Google Optimizes AdSense for Mobile Phones

Google today introduced a larger mobile ad format optimized for the iPhone, Palm Pre and handsets powered by Android, its own wireless open source operating system.

The new AdSense format is designed to take advantage of what Google (NASDAQ: GOOG) calls “high-end smartphones,” which means mobile devices that use full HTML browsers, such as Apple’s (NASDAQ: AAPL) iPhone, Android phones and the Palm Pre (NASDAQ: PALM).

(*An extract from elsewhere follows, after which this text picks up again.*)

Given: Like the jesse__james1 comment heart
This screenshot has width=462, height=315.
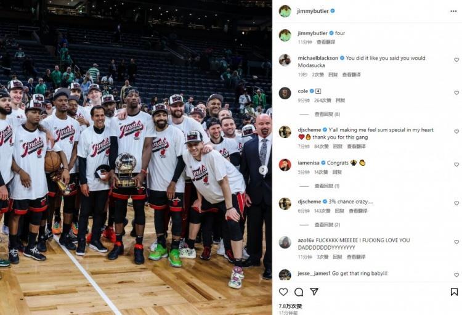Looking at the screenshot, I should coord(456,275).
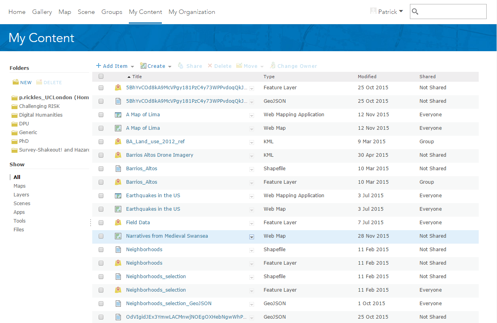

Google AdSense is a way for Web site publishers to earn money by displaying targeted ads from Google’s ad network on their Web pages. AdSense also allows publishers to provide Google search to site users, and then earn money by displaying Google ads on the search results pages. Depending on the type of ad, publishers get paid when users view or click on the ads displayed. The Internet giant recently opened AdSense up to third-party networks.

The new JavaScript snippet that publishers need to use to benefit from the optimized ad units are designed to reduce latency on high-end mobile phones, Eric Obenzinger, of Google’s global communications and public affairs division, told InternetNews.com.

We put a lot of effort into making these execute faster, because on mobile, there’s less bandwidth available, so the code is very fast,” said Obenzinger. “This launch demonstrates how seriously we are investing in high-end mobile advertising.”

He also said if a user’s mobile site is visited by a high-end smartphone and the code is installed, the snippet will identify the phone as such and act accordingly.

“If you’re targeting all mobile devices, or if you’re unable to make changes to your Web site, you don’t have to update your AdSense code in order to enable larger AdSense ads to show on high-end devices,” writes Google software engineer Danielle VanDyke on the Google AdSense Blog. “We’ll automatically detect if the user is browsing with a high-end phone, and instead of serving a smaller mobile WAP ad, we’ll return a larger ad optimized for high-end mobile devices.”

Analyst predict the smarpthone market is headed for explosive growth as mobile advertising gains traction on increasingly powerful handsets that can run thousands of their own applications.

Forty million smartphone sales worldwide in the second quarter, a 27 percent gain from the same period last year, show that the high-end handsets are sustaining the ability to shine amid a wider slump in the mobile market, according to research firm Gartner.

And though still in its infancy, mobile marketing is expected to take off even as traditional ad budgets trail off, so it’s no surprise Google wants a slice of the action.

The amount of money spent worldwide on mobile advertising is expected to rise from just over $1.4 billion in 2009 to $6 billion in 2014, according to Juniper Research, with the Mobile Internet accounting for the largest proportion of total mobile ad spend for the first time in 2009, overtaking SMS advertising.

Meanwhile, brands are increasingly looking to interactive marketing to promote their products. Interactive marketing will near $55 billion and represent 21 percent of all marketing dollars spent in 2014 as advertisers shift money away from traditional media to search marketing, online display advertising, e-mail marketing, social media and mobile promotions, according to a recent Forrester research study.